Article 68f: Enforcement of Obligations on Providers of General Purpose AI Models

Article 68g : Monitoring Actions

Article 68h: Alerts of Systemic Risks by the Scientific Panel

Article 68i: Power to Request Documentation and Information

Article 68j: Power to Conduct Evaluations

Article 68k: Power to Request Measures

Article 68m: Procedural Rights of Economic Operators of the General Purpose AI Model

Article 6: Classification Rules for High-Risk AI Systems

1. Irrespective of whether an AI system is placed on the market or put into service independently from the products referred to in points (a) and (b), that AI system shall be considered high-risk where both of the following conditions are fulfilled:

(a) the AI system is intended to be used as a safety component of a product, or the AI system is itself a product, covered by the Union harmonisation legislation listed in Annex II;

(b) the product whose safety component pursuant to point (a) is the AI system, or the AI system itself as a product, is required to undergo a third party conformity assessment, with a view to the placing on the market or putting into service of that product pursuant to the Union harmonisation legislation listed in Annex II.

2. In addition to the high-risk AI systems referred to in paragraph 1, AI systems referred to in Annex III shall also be considered high-risk.

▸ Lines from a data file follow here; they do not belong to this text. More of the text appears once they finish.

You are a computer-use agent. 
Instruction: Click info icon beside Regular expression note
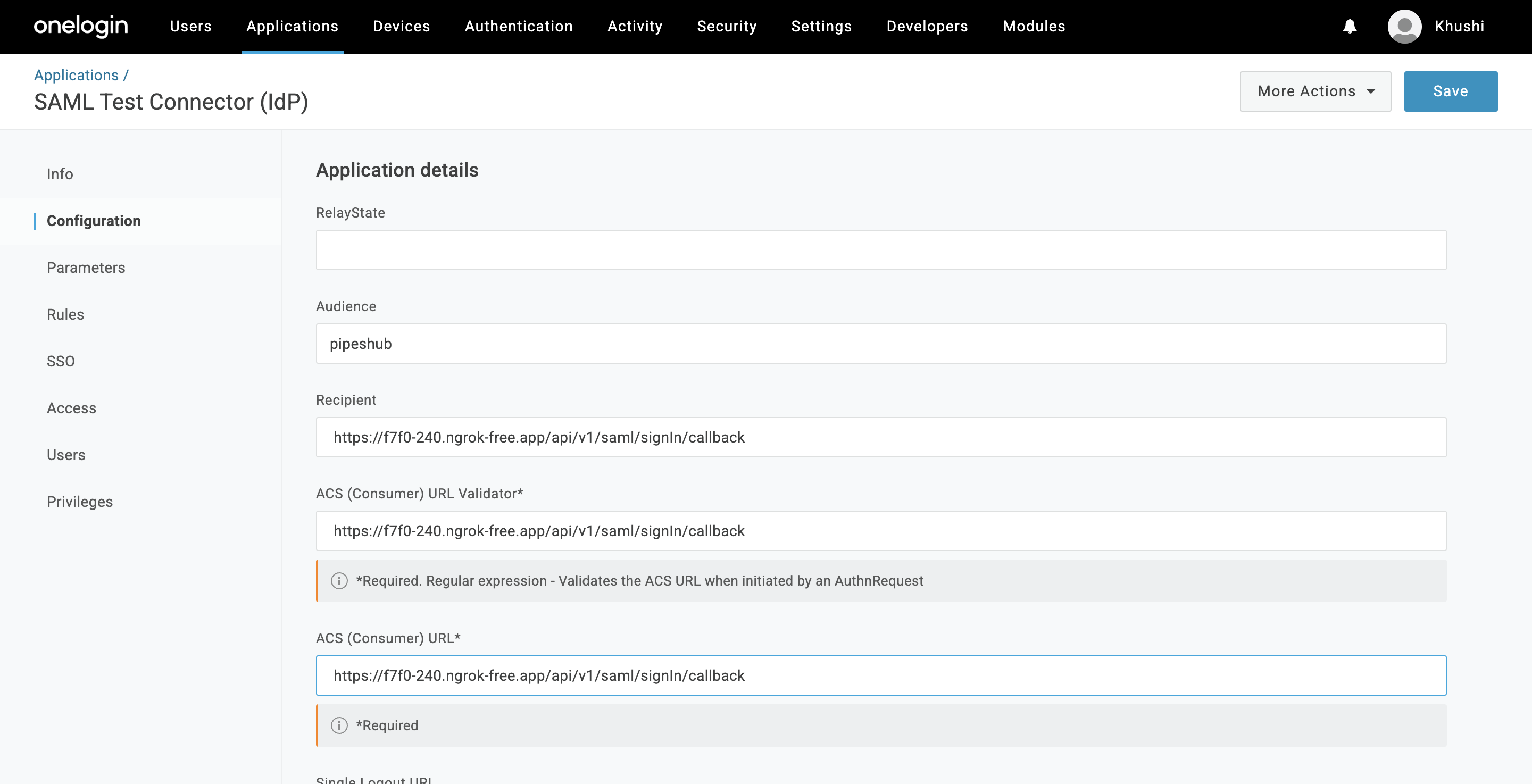click(x=339, y=581)
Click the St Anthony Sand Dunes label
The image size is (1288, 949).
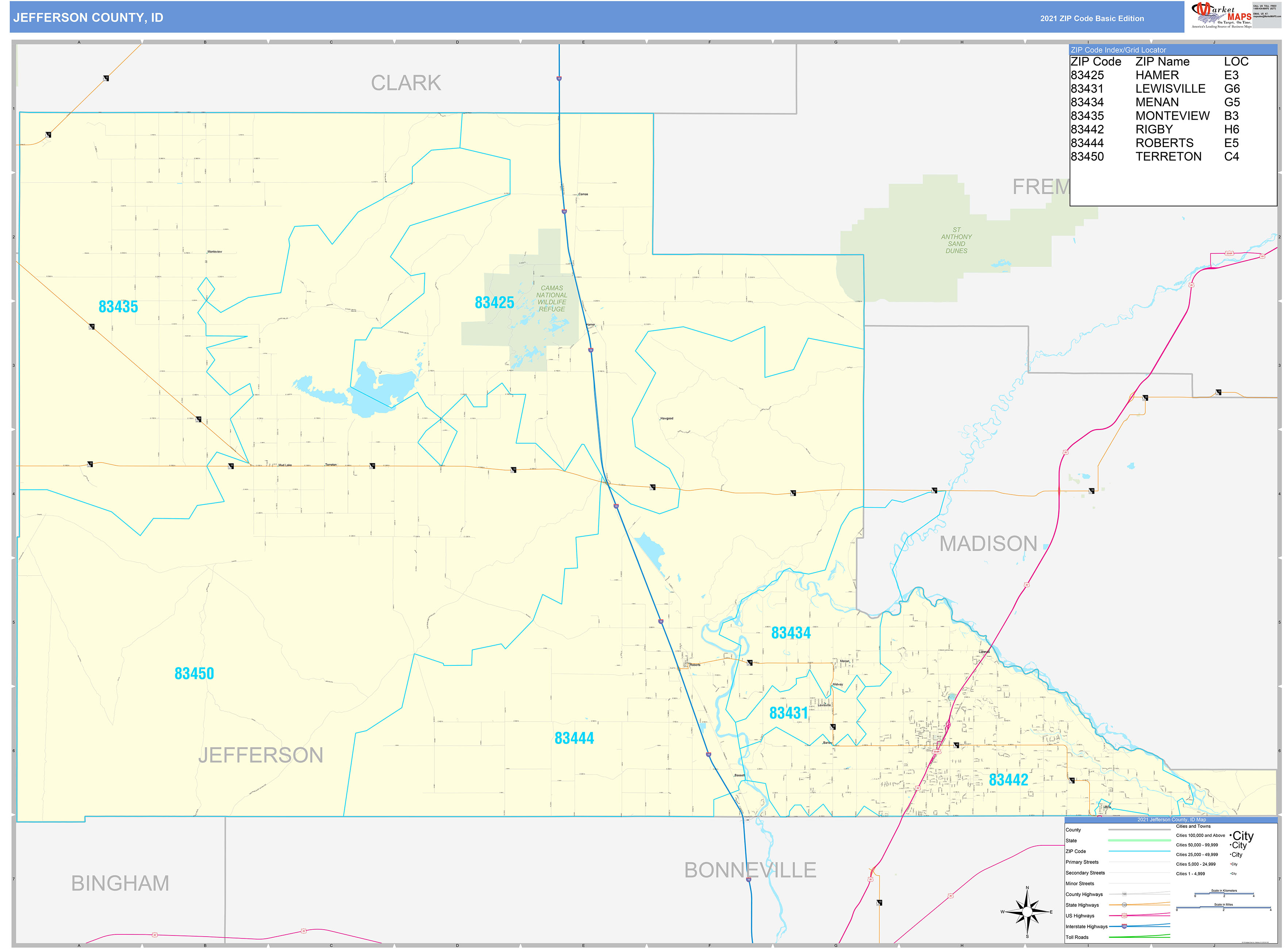(957, 240)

2a. By derogation from paragraph 2 AI systems shall not be considered as high risk if they do not pose a significant risk of harm, to the health, safety or fundamental rights of natural persons, including by not materially influencing the outcome of decision making. This shall be the case if one or more of the following criteria are fulfilled:

(a) the AI system is intended to perform a narrow procedural task;

(b) the AI system is intended to improve the result of a previously completed human activity;

(c) the AI system is intended to detect decision-making patterns or deviations from prior decision-making patterns and is not meant to replace or influence the previously completed human assessment, without proper human review; or

(d) the AI system is intended to perform a preparatory task to an assessment relevant for the purpose of the use cases listed in Annex III. Notwithstanding first subparagraph of this paragraph, an AI system shall always be considered high-risk if the AI system performs profiling of natural persons.

2b. A provider who considers that an AI system referred to in Annex III is not high-risk shall document its assessment before that system is placed on the market or put into service. Such provider shall be subject to the registration obligation set out in Article 51(1a). Upon request of national competent authorities, the provider shall provide the documentation of the assessment.

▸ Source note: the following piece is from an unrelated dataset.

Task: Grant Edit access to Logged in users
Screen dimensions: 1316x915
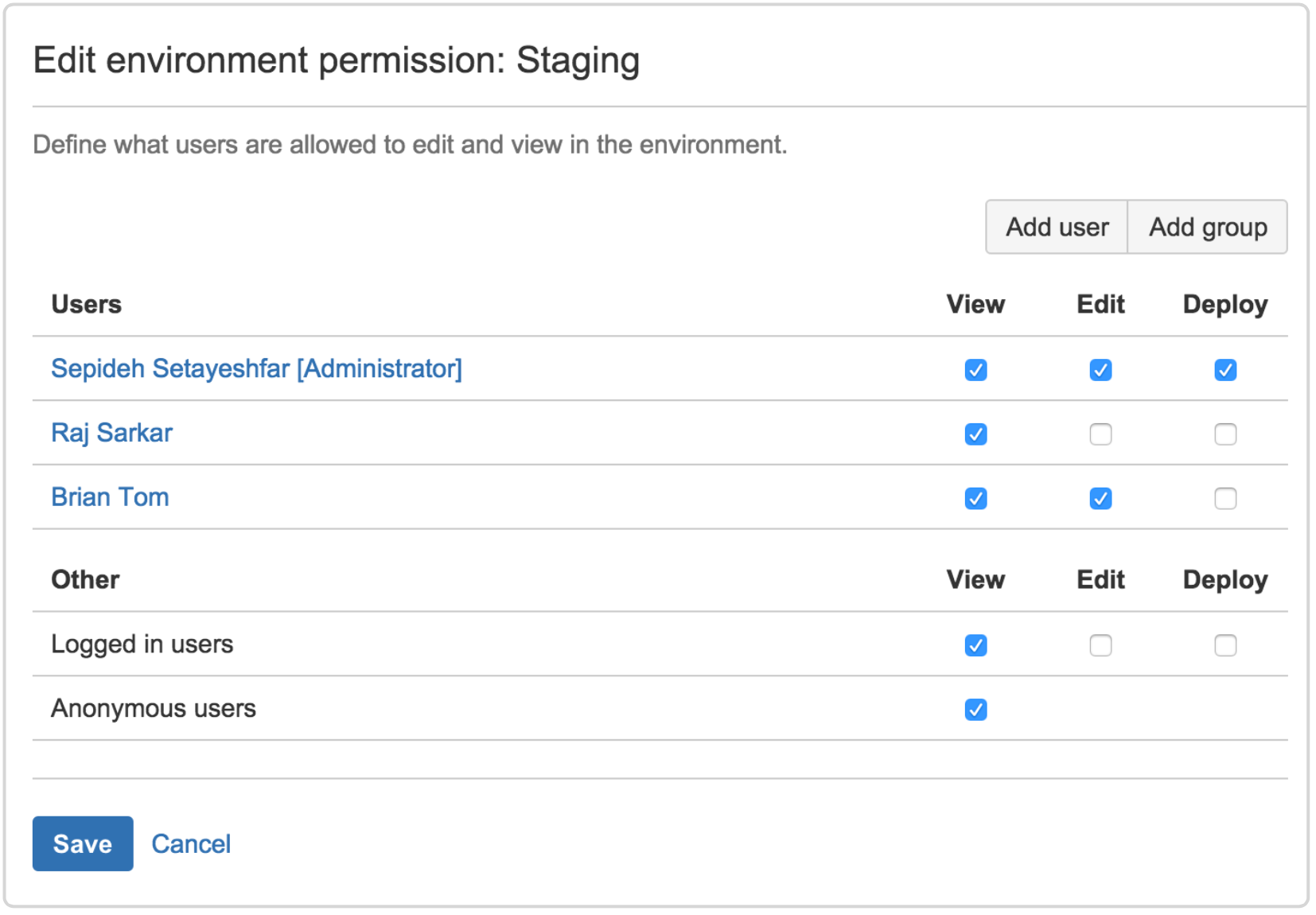Action: tap(1100, 645)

2c. The Commission shall, after consulting the AI Board, and no later than [18 months] after the entry into force of this Regulation, provide guidelines specifying the practical implementation of this article completed by a comprehensive list of practical examples of high risk and non-high risk use cases on AI systems pursuant to Article 82b.

2d. The Commission is empowered to adopt delegated acts in accordance with Article 73 to amend the criteria laid down in points a) to d) of the first subparagraph of paragraph 2a. The Commission may adopt delegated acts adding new criteria to those laid down in points a) to d) of the first subparagraph of paragraph 2a, or modifying them, only where there is concrete and reliable evidence of the existence of AI systems that fall under the scope of Annex III but that do not pose a significant risk of harm to the health, safety and fundamental rights. The Commission shall adopt delegated acts deleting any of the criteria laid down in the first subparagraph of paragraph 2a where there is concrete and reliable evidence that this is necessary for the purpose of maintaining the level of protection of health, safety and fundamental rights in the Union. Any amendment to the criteria laid down in points a) to d) set out in the first subparagraph of paragraph 2a shall not decrease the overall level of protection of health, safety and fundamental rights in the Union. When adopting the delegated acts, the Commission shall ensure consistency with the delegated acts adopted pursuant to Article 7(1) and shall take account of market and technological developments.